Essa combinação de diversas tecnologias com conceitos de teoria dos jogos e de economia faz do Bitcoin uma invenção revolucionária, sem precedentes e com implicações transformadoras.
Nakamoto idealizou e tornou realidade uma moeda puramente digital, cujo lastro são suas propriedades matemáticas criptográficas, baseada em uma rede global sem fronteiras, que não depende de governos ou instituições financeiras; um sistema aberto, transparente e incrivelmente seguro, em que as transações ocorrem diretamente entre duas partes sem o envolvimento de intermediários.
Pare por um momento e pense no feito de Nakamoto. A ideia em si já é sensacional, mas colocá-la em prática e torná-la real é de arrepiar. E quando consideramos a forma pela qual o projeto foi desenvolvido — anonimamente, sem financiamento, sem apoio formal algum, com base no voluntarismo —, o advento do Bitcoin é uma façanha ainda mais extraordinária.

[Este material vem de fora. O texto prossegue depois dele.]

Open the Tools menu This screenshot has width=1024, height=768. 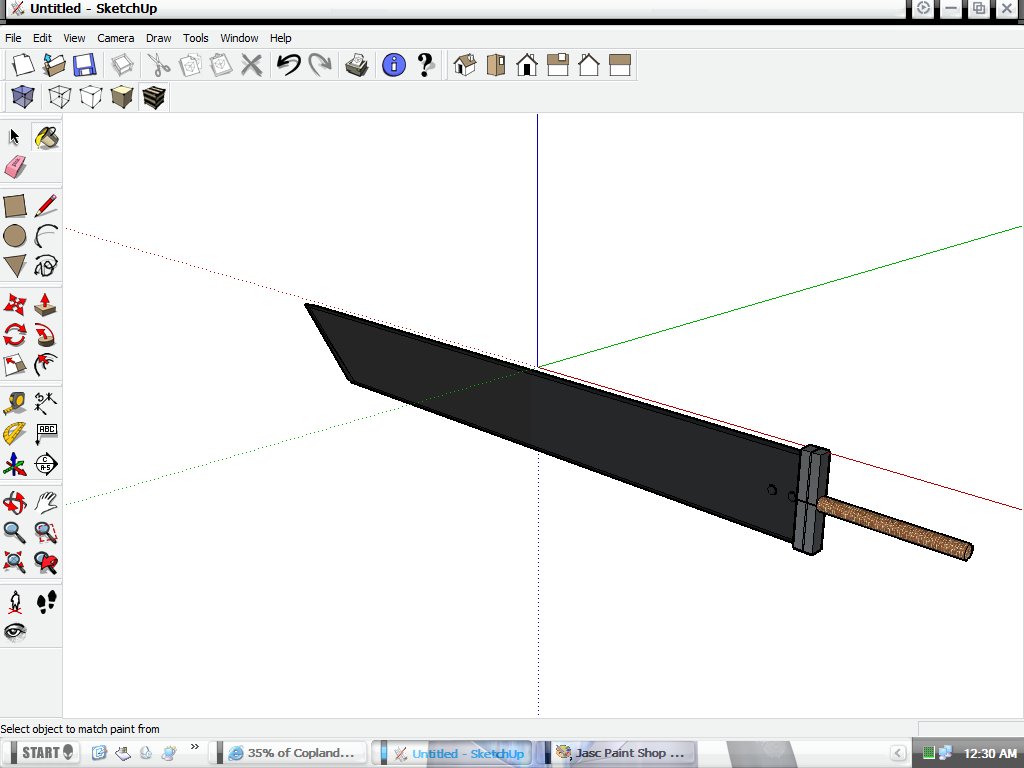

Não é por menos que a criação de Nakamoto antagoniza tanto muitos economistas, pois se trata de muito mais do que apenas uma teoria, ou de algum modelo econométrico sem uso prático; o Bitcoin é a prova cabal de que uma moeda privada pode surgir do mercado, por meio da livre escolha dos indivíduos, sem a mínima necessidade de um decreto governamental — algo que contraria as teorias monetárias dominantes na academia.
A tecnologia do Bitcoin causa perplexidade inclusive entre os economistas da Escola Austríaca de Economia — muitos deles julgavam inconcebível um dinheiro não material, uma commodity não-física, uma moeda digital, abstrata. A tangibilidade, segundo estes, era um pressuposto inalienável de uma moeda saudável e sólida.
O fato inconteste é que um mero nerd da informática, um programador misterioso, demonstrou que muitos economistas estão equivocados: o dinheiro pode emergir do livre mercado, e a materialidade não é um atributo vital para uma boa moeda.
Em virtude disso tudo, o professor de finanças da UCLA Bhagwan Chowdhry nomeou Nakamoto para o Prêmio Nobel de Economia de 2016. Merecimento definitivamente não falta; o Bitcoin é nada menos que a maior invenção desde a internet. Mas essa distinção dificilmente lhe será concedida; é altamente improvável. Isso em nada apequena a sua obra, porém. Porque Nakamoto não se interessa pelos créditos; ele não almeja a fama ou os aplausos. A sua criação não é para consumo próprio, é um legado para o mundo.
Daqui a uns 10 ou 15 anos, o Bitcoin será visto como uma das grandes invenções deste século, e o nome Satoshi Nakamoto estará ao lado de Johannes Gutenberg, Isaac Newton, Samuel Morse, Thomas Edison, Alexander Graham Bell, Albert Einstein, Tim Berners-Lee; enfim, na companhia das mentes mais brilhantes da humanidade.